Kata Containers is a new open source project that aims to bring the best of containers (speed, flexibility, manageability etc.) with the best of virtual machines (especially security). It’s built on top of the work that Intel did with its Clear Containers technology and Hyper’s runV hypervisor-based runtime.

As OpenStack Foundation executive director Jonathan Bryce told me, his organization was looking to support additional projects that make it easier to run production workloads in the cloud. “At the OpenStack Foundation, we are really focussed on the user community we built and solving their needs — and that’s something that’s bigger than the core OpenStack services,” he said.

So what does the Kata Containers project actually look like? The basic idea here is that containers, for all of their advantages, have long had a few basic security issues, largely because its hard to keep containers fully isolated from each other when they are running together on a shared virtual machine. The Kata Containers project solves this by giving each container its own, very lightweight virtual machine and kernel, so that each container or container pod run in its own isolated environment and gets its own allocation of networking, I/O and memory, as well as access to hardware-enforced isolation thanks to the virtualization technologies that Intel now builds into its processors.

Kata Containers currently integrates with Kubernetes, Docker and OpenStack, it currently only runs on chips based on the X86 architecture and it only supports KVM as its hypervisor. The plan is to expand support to other architectures and hypervisors over time, though.

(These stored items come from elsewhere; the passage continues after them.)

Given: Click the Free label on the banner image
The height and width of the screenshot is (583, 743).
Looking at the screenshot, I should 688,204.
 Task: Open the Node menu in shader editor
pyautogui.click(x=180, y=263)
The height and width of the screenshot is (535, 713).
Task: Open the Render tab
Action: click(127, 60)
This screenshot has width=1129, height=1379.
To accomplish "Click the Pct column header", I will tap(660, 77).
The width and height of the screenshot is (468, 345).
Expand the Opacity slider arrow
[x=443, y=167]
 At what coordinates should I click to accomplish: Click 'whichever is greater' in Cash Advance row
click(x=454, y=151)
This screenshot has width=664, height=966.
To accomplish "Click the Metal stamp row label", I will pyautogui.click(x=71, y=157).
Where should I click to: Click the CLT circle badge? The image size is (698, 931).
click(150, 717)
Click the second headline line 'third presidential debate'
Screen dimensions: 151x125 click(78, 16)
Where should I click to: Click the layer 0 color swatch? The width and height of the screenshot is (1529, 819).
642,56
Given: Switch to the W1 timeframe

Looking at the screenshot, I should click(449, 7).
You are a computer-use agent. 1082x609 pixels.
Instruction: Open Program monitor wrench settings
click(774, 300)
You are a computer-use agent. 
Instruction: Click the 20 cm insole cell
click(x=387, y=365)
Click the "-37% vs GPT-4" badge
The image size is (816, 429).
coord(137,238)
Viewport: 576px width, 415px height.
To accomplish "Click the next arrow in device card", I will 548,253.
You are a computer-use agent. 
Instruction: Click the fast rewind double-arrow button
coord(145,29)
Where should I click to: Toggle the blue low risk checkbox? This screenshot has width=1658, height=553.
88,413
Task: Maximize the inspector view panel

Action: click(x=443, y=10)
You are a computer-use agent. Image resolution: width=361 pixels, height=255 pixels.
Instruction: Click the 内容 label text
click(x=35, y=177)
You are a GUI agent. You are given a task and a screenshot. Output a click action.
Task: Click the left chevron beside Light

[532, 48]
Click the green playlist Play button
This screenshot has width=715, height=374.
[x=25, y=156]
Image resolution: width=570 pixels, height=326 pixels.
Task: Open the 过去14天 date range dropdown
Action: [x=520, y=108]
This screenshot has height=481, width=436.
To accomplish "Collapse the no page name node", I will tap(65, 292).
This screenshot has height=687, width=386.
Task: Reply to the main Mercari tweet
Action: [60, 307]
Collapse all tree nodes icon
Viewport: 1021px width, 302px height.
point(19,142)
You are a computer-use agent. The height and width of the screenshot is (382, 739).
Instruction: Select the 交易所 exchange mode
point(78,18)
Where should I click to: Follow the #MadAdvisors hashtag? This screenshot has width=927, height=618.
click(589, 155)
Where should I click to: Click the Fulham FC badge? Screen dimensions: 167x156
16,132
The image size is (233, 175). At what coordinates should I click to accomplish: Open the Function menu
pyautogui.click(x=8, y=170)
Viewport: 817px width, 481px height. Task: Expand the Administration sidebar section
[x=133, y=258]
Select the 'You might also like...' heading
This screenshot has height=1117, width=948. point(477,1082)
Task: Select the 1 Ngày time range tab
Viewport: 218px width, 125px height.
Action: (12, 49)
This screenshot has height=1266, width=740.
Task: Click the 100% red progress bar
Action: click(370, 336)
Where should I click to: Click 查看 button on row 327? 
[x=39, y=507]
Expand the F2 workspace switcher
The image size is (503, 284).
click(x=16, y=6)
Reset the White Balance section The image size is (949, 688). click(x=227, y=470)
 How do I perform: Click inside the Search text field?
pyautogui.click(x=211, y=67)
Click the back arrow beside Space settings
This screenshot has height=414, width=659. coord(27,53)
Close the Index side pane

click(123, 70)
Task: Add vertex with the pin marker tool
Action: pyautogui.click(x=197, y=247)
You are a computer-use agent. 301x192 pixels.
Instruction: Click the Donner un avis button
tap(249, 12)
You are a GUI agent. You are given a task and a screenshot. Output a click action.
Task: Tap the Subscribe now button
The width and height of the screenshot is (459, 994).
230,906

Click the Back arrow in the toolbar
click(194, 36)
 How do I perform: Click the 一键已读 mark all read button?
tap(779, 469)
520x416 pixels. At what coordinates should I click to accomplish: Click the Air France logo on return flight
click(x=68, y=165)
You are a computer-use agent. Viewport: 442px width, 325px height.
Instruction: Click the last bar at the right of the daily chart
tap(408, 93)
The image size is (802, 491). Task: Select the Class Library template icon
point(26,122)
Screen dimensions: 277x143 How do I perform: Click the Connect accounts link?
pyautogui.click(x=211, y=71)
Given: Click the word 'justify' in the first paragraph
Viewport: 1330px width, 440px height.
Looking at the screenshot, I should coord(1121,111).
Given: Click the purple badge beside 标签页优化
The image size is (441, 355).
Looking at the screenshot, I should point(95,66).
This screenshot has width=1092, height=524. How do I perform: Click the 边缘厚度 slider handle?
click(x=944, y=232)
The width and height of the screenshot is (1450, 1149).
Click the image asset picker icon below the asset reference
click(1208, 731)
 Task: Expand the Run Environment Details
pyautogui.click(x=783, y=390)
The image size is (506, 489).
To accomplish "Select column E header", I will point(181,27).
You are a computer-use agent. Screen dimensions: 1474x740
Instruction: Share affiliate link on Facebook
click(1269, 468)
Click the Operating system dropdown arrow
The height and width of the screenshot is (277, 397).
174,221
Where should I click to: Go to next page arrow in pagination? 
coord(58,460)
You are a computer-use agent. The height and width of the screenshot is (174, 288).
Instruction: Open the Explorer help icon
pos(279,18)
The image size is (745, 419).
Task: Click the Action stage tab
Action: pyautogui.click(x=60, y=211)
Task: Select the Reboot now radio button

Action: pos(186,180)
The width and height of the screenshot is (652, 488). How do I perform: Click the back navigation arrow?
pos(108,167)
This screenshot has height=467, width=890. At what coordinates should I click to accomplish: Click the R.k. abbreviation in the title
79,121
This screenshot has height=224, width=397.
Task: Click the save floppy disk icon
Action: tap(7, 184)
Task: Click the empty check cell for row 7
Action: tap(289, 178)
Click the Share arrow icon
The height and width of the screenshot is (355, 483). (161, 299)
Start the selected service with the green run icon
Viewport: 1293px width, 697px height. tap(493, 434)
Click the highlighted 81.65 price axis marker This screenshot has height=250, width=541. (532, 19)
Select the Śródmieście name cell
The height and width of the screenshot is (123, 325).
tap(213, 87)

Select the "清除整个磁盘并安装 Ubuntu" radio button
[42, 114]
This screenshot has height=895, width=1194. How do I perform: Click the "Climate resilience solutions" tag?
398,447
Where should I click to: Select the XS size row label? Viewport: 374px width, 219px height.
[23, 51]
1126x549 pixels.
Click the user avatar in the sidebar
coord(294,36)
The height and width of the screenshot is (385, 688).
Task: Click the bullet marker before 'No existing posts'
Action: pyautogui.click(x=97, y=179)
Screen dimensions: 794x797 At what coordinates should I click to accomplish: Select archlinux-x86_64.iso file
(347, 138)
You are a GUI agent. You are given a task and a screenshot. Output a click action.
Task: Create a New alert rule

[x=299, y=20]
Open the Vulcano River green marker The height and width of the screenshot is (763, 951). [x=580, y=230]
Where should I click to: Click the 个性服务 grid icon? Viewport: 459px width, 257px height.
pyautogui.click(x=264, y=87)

Until now, Intel and Hyper both separately worked on building similar solutions. Hyper’s COO James Kulina tells me that his company has been working with Intel for about a year now and that the two companies got to a point were they thought that it was time for a standardized solution. And there’s clearly a demand for this solution, given that the companies like Canonical, China Mobile, CoreOS, Dell/EMC, Google, Huawei, JD.com, Mirantis, Suse, Tencent and ZTE are already supporting it. Some of these, like Chinese e-commerce platform JD.com, already run Hyper’s runV in their data centers today.

Besides the actual technology here, it’s also interesting to see the OpenStack Foundation move beyond its core projects. The Foundation now describes itself as “the home of open infrastructure” and there can be no doubt that the Kata project fits this description nicely. It also shows that the Foundation is able to bring many of its existing backers on board for these new projects.

It’s worth stressing that Kata Containers is very much an independent project with its own technical governance and contributor base. The OpenStack Foundation will manage the project, similar to how the Linux Foundation provides support to groups like the CNCF of Cloud Foundry Foundation.

The Kata Containers code is now available on GitHub and like other OpenStack projects, the code is licensed under the Apache 2 license.